# Stats with the VicPD crime data

* Today we will explore the VicPD crime data file
* Load it into Python memory
* Start exploring some basic features of the data
* Apply some basic statistics

The <a href="https://vicpd.ca/crime-reports">Victoria Police Department Crime Statistics</a> page provides an excellet data resource.  You will want to click on the VicPD badge and then set the filter so that you see some crime data.  
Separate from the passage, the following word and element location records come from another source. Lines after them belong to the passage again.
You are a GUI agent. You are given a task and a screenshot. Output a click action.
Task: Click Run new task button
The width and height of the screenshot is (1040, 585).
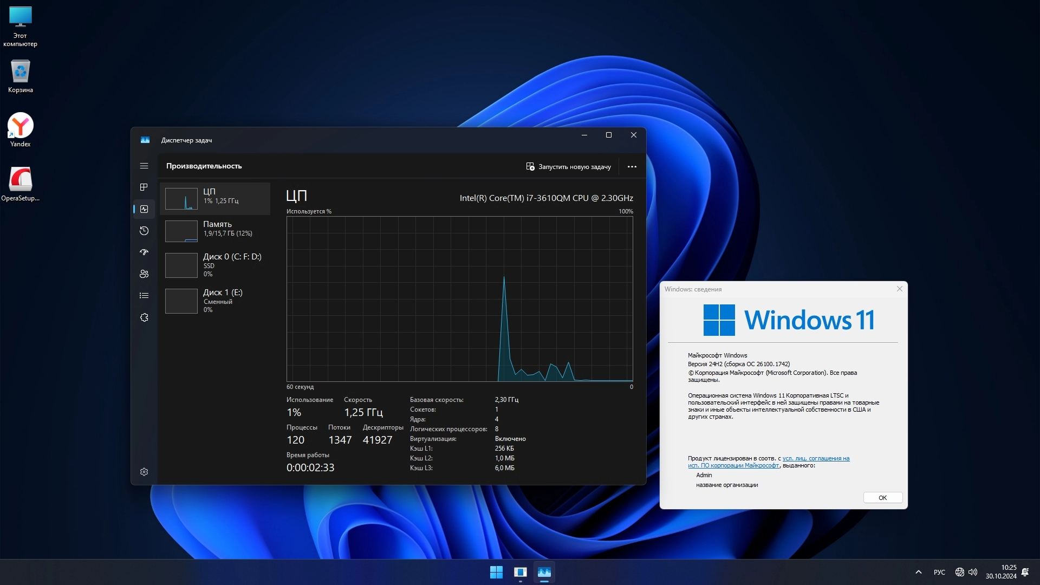click(568, 167)
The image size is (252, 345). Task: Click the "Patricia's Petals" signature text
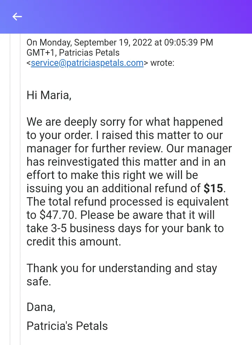click(x=67, y=326)
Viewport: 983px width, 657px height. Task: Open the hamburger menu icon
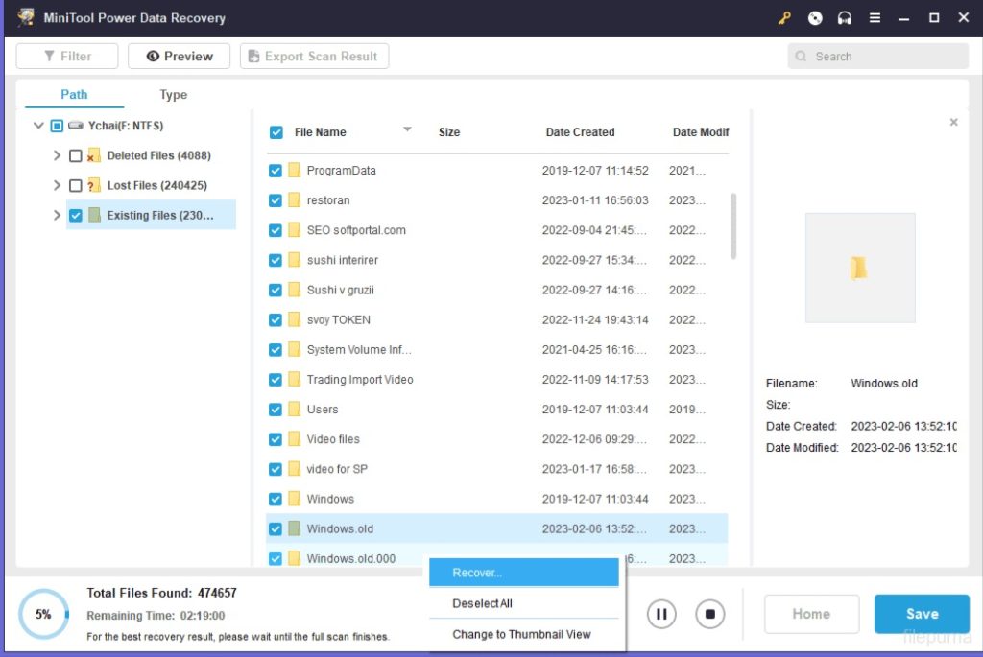coord(875,18)
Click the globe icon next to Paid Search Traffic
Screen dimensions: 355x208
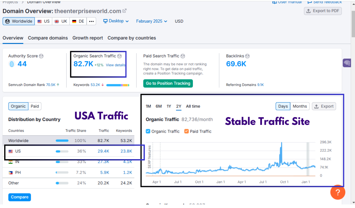[x=183, y=56]
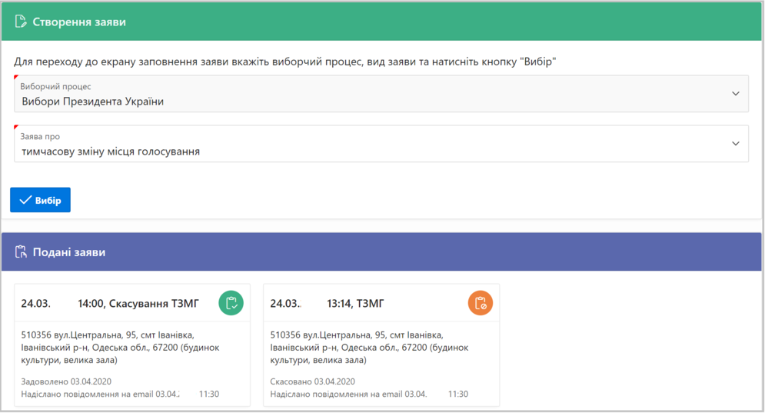
Task: Click the address text in Скасування ТЗМГ card
Action: 120,348
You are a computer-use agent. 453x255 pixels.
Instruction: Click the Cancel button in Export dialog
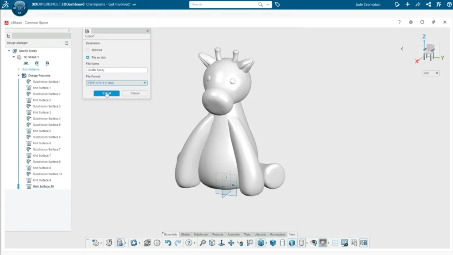[x=135, y=93]
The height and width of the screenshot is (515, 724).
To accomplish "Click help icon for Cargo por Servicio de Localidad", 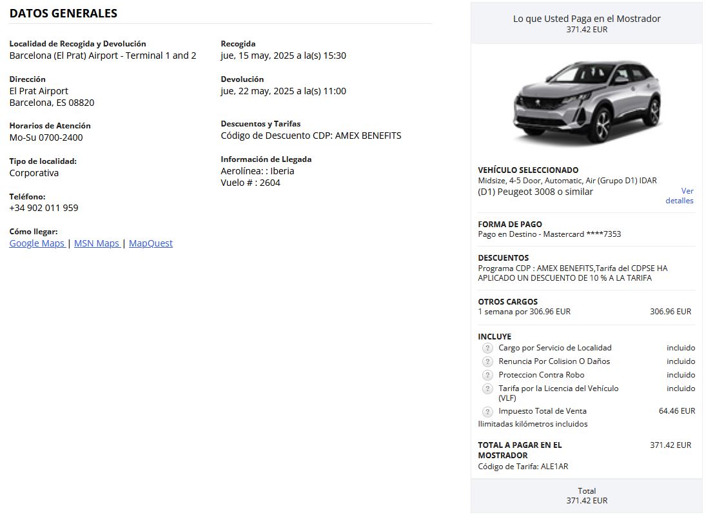I will pos(487,348).
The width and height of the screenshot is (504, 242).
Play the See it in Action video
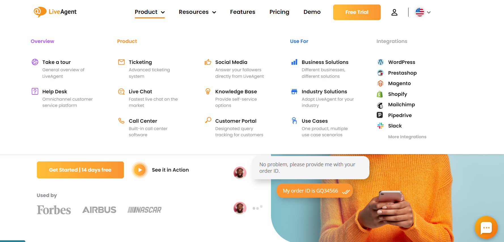tap(140, 170)
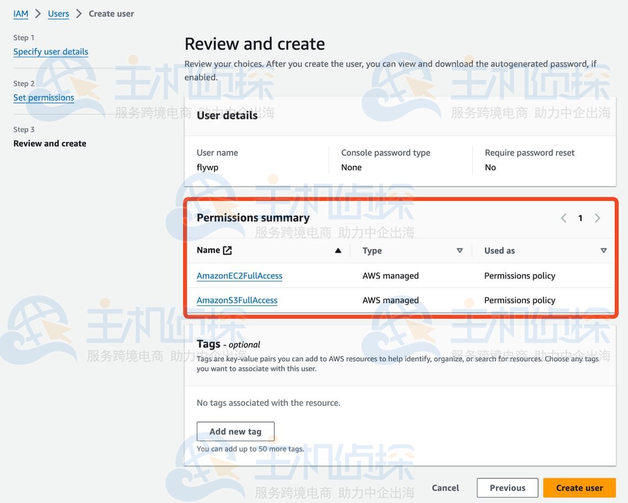Return to Set permissions step
Image resolution: width=628 pixels, height=503 pixels.
[x=44, y=97]
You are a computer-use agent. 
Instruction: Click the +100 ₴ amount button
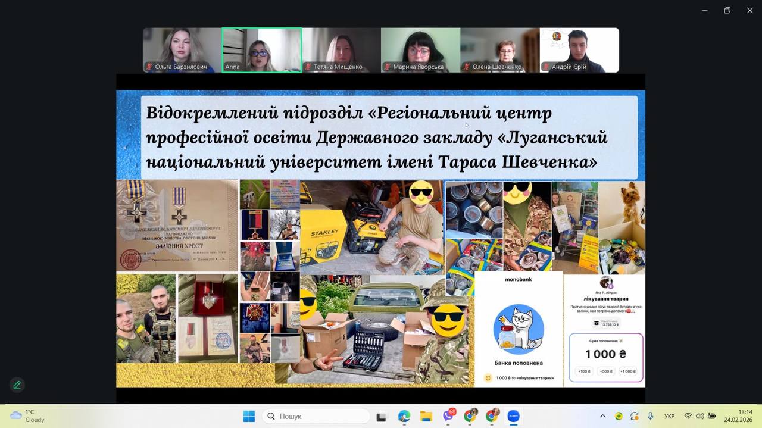pyautogui.click(x=584, y=371)
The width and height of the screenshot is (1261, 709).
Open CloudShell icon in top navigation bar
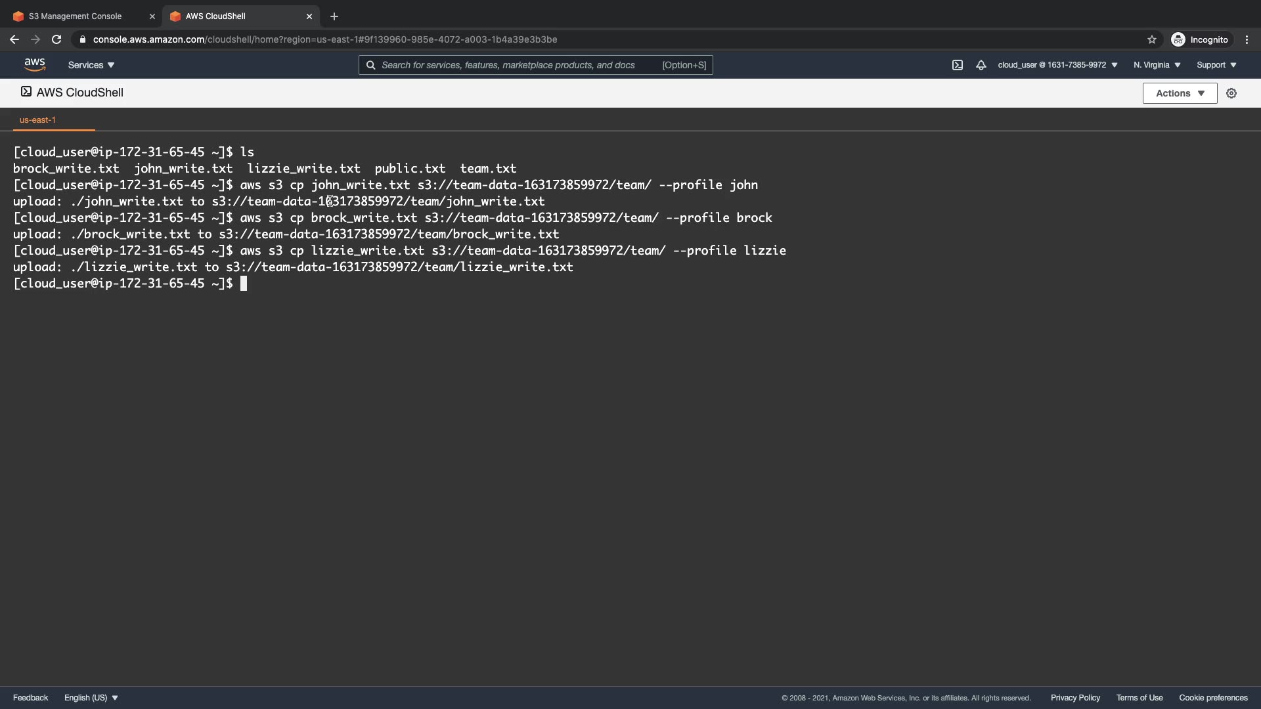pyautogui.click(x=958, y=65)
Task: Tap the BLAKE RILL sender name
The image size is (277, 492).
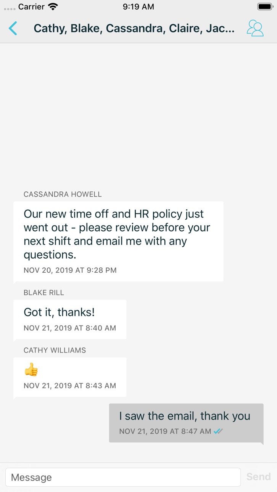Action: 44,293
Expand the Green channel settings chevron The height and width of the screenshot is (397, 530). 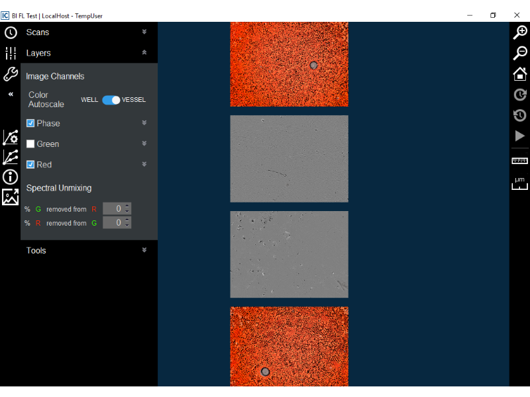pos(144,144)
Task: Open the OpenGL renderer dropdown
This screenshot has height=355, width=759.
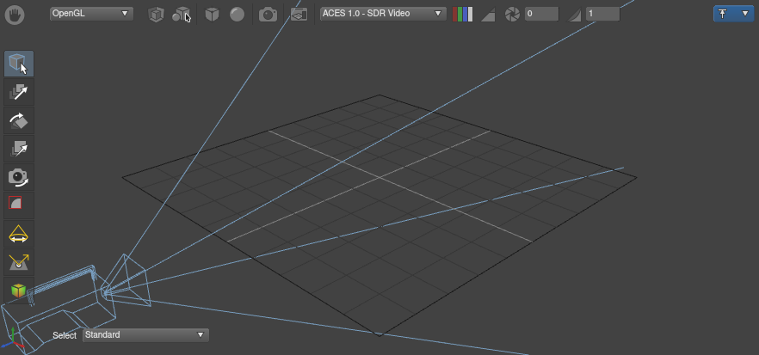Action: click(91, 14)
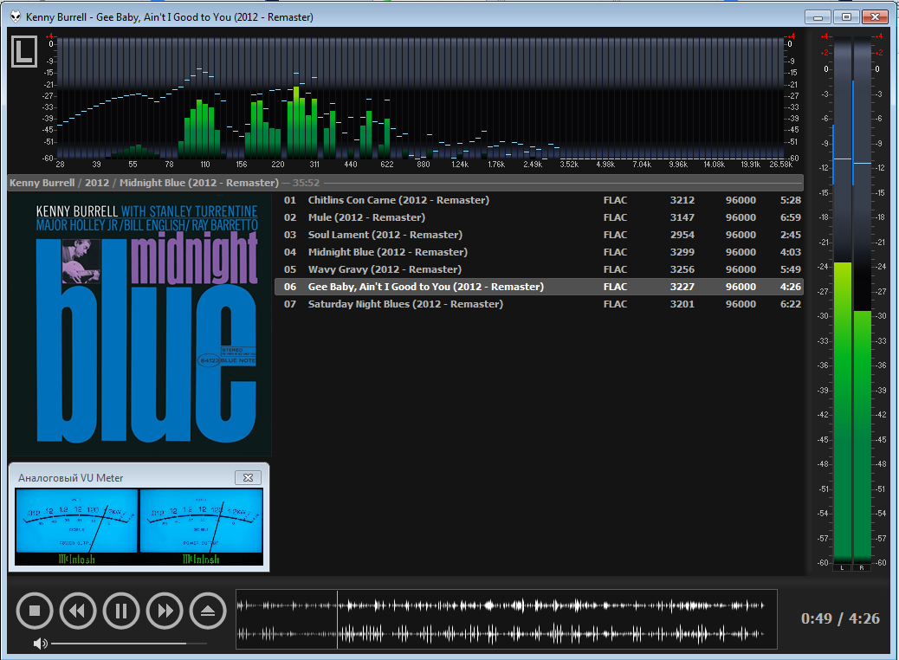Click the 0:49 / 4:26 time display
The image size is (899, 660).
tap(840, 618)
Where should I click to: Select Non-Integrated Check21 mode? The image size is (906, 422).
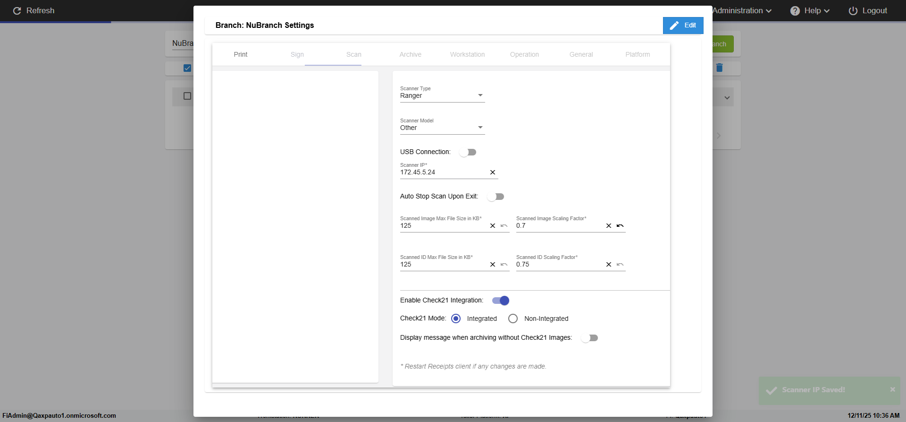pos(513,319)
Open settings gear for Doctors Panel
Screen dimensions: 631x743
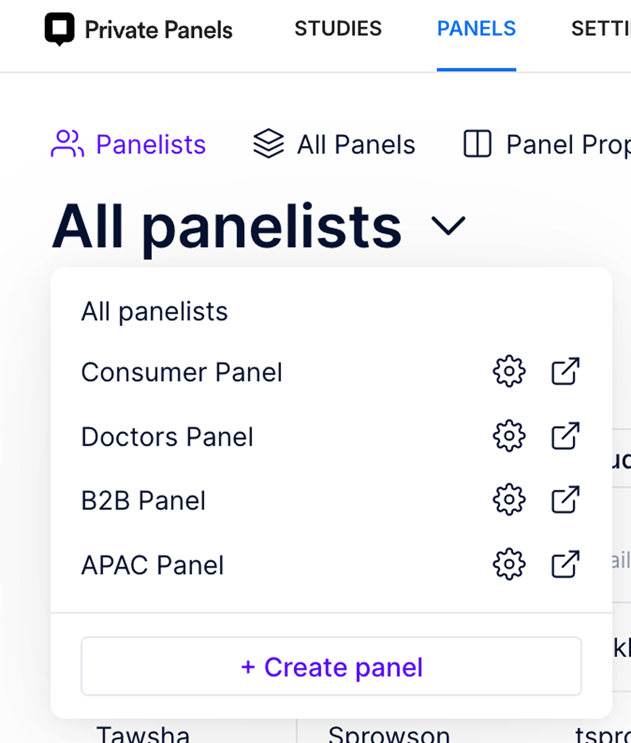coord(509,436)
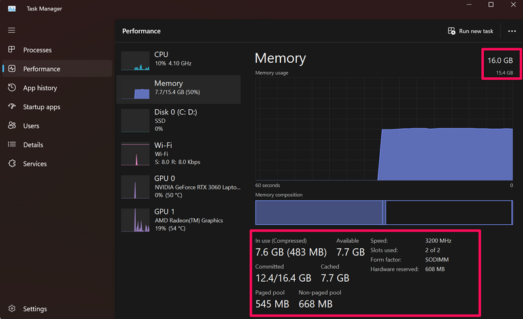This screenshot has width=523, height=319.
Task: Select the Memory entry in resource list
Action: click(x=178, y=88)
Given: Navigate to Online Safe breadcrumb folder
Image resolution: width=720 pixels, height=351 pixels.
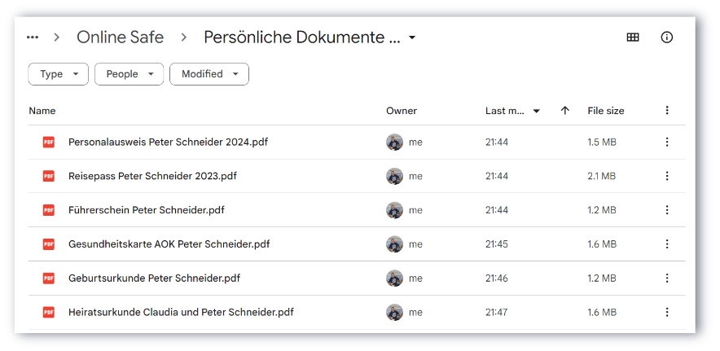Looking at the screenshot, I should click(120, 37).
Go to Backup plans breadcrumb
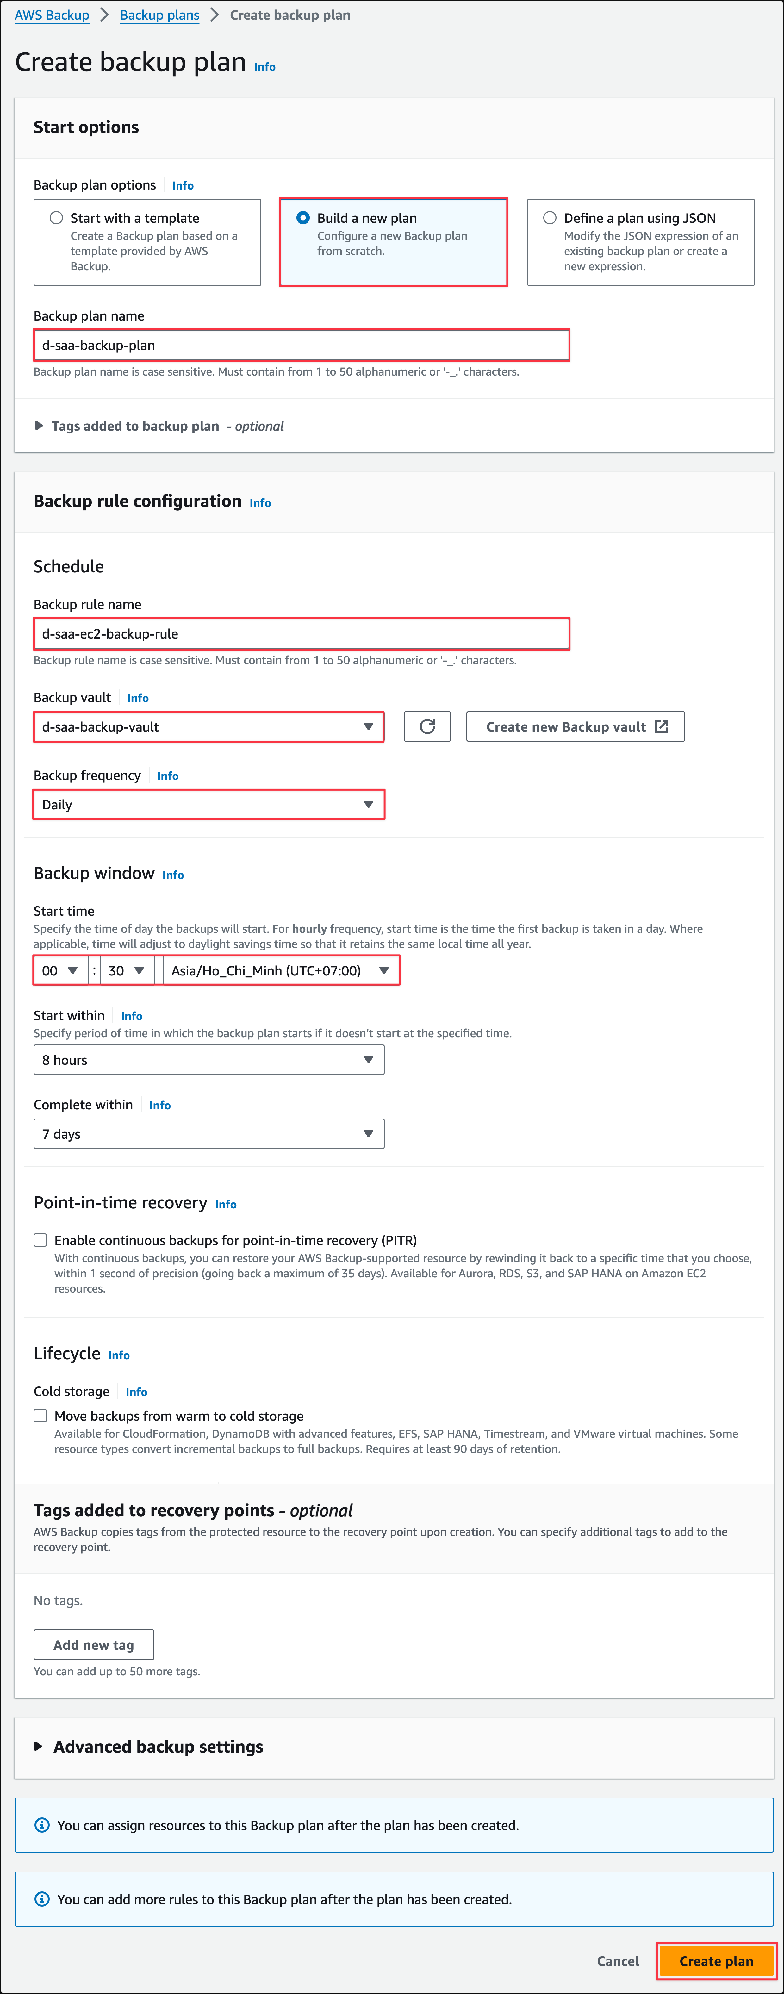784x1994 pixels. [x=159, y=15]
**EDIT** I have included my download of the VicPD crime stats in the course repo. 

In [None]:
import json as js
import pprint as pp

with open('../data/vic_crimereports.json') as data_file:    
    pdata = js.load(data_file)

In [None]:
print(pdata.keys())
#pp.pprint(pdata['meta'])
print("There are ",len(pdata['data']), " records.", sep='')

### Be careful!

This is a very large file.  As we saw in Monday's class a simple command like **print pdata['data']** resulted in your instructor's poor laptop freezing. 

In [None]:
for x in range(28):
    print(pdata['meta']['view']['columns'][x]['name'], " ", end='')
print('\n')
## decide what information to store, and how to store it. 
## we will use a namedtuple type, as it has a low memory profile
#print(len(pdata['data']),'\n')

## reverse-lookup for defining our reduced data set. 
RLU = dict([(pdata['meta']['view']['columns'][x]['name'], x) for x in range(28)])
#print(RLU, '\n')

keepFields = ['latitude', 'longitude', 'incident_type_primary', 'case_number', 'incident_datetime',\
             'address_1', 'created_at', 'updated_at', 'parent_incident_type']

for x in keepFields:
    print(x, " ", pdata['data'][0][RLU[x]], " ", sep='')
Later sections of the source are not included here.